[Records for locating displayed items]

+-------+

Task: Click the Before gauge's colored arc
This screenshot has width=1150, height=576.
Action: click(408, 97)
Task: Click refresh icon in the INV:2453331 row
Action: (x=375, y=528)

+-------+

### BRIEF
Rewrite the lines above as a JSON list of strings, with one string for each line and blank lines omitted.

### FINAL ANSWER
[
  "Task: Click the Before gauge's colored arc",
  "This screenshot has width=1150, height=576.",
  "Action: click(408, 97)",
  "Task: Click refresh icon in the INV:2453331 row",
  "Action: (x=375, y=528)"
]